Tutte queste novità hanno portato ad una grande confusione e moltissime persone ora si chiedono come calcolare la pensione. Se anche tu sei fra queste, oggi voglio darti una piccola mano e segnalarti un paio di servizi online che permettono di calcolare la data di disponibilità e l’ammontare della pensione in base alle leggi vigenti dopo l’ultima riforma. Come al solito, preciso che si tratta di strumenti a puro scopo informativo che possono avere un certo margine di errore, ma sono gratis e disponibili per tutti. Vale la pena provarli almeno per farsi un’idea su quello che sarà il proprio futuro pensionistico.

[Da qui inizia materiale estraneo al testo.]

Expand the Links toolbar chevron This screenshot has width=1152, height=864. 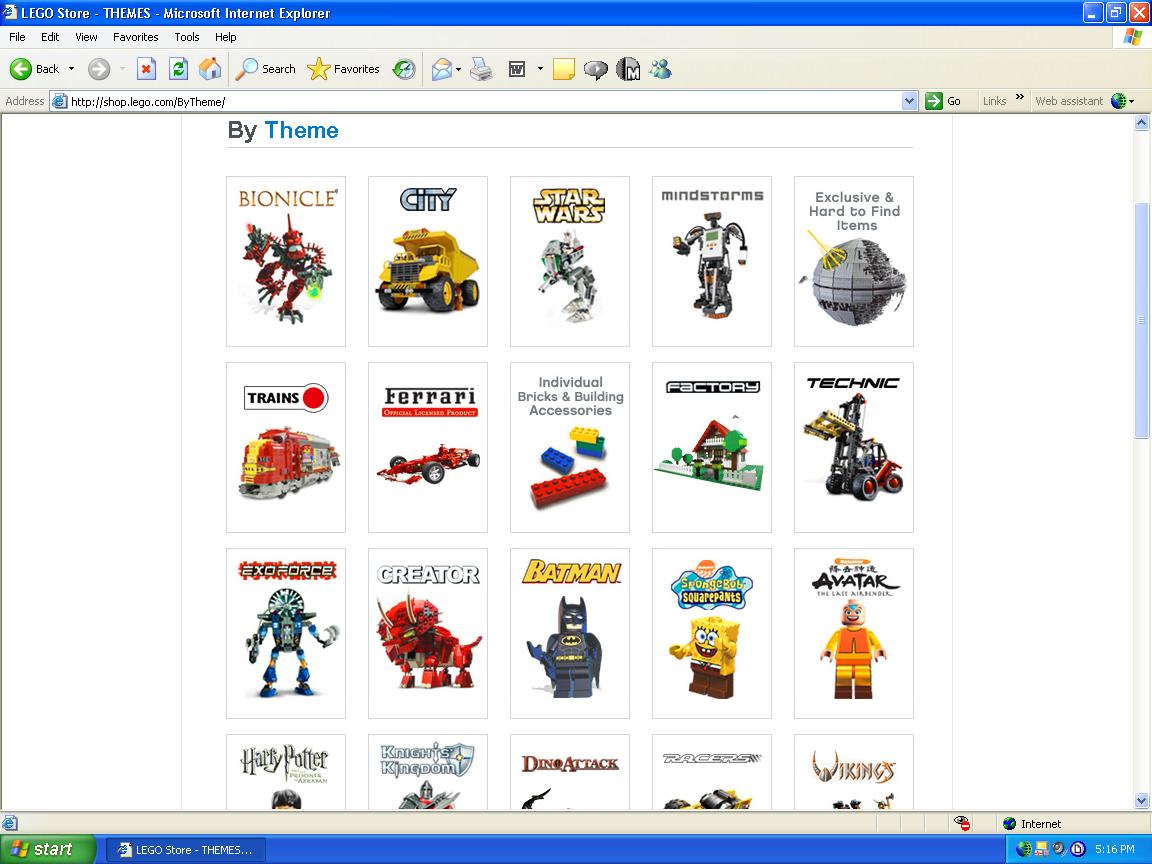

Se vuoi sapere come calcolare la pensione, sarai sicuramente curioso di scoprire anche quando andrai in pensione, quindi direi di cominciare da questo fondamentale aspetto della questione. Se vuoi sapere la data in cui potrai andare in pensione, devi collegarti al sito Internet Irpef.info e compilare il modulo che si trova al centro della pagina con tutti i dati che sono richiesti.

Devi inserire le informazioni in maniera molto accurata e attenta, altrimenti rischi di ottenere risultati completamente sballati. Se ci sono campi che non sai bene come compilare, posiziona il puntatore del mouse sui pulsanti arancioni ? collocati accanto a questi ultimi e otterrai tutte le informazioni di cui hai bisogno.

Fra i dati richiesti nel modulo ci sono i contributi totali accreditati ed effettivi espressi in anni o settimane, la natura del lavoro (dipendente o autonomo) e la priorità del pensionamento. Una volta compilati tutti i campi, fai click sul pulsante CALCOLA ed otterrai le informazioni sulla data in cui maturerai il diritto alla pensione e quella in cui potrai effettivamente accedervi.

Il calcolatore di Irpef.info calcola le pensioni maturate dal primo gennaio 2012 in base al decreto Salva-Italia e tiene conto anche del cosiddetto decreto milleproroghe. Leggi le note sotto al modulo per saperne di più e avere maggiori delucidazioni sul funzionamento del servizio.

Ora che sai la data esatta di quando andrai in pensione, puoi procedere anche a calcolare la pensione usando un servizio online messo a disposizione dal sito MioJob di Repubblica. Grazie a questo strumento, è possibile scoprire l’ammontare della propria pensione pubblica e misurare la differenza di disponibilità economica tra la vita lavorativa e quella da pensionato.

Per usare questo calcolatore, non devi far altro che compilare tutti i dati del modulo inserendo la tua data di nascita, l’anzianità accreditata, il reddito annuo netto, la previsione di carriera e il tipo di inquadramento. Una volta inseriti i dati, clicca sul pulsante CALCOLA che compare in basso ed otterrai i risultati del calcolo.

Fra questi ci sono la data di decorrenza della pensione (mese e anno), l’anzianità retributiva complessiva e la differenza tra reddito da lavoratore e pensionato.  Come vedi, calcolare la pensione è molto semplice, basta conoscere gli strumenti giusti.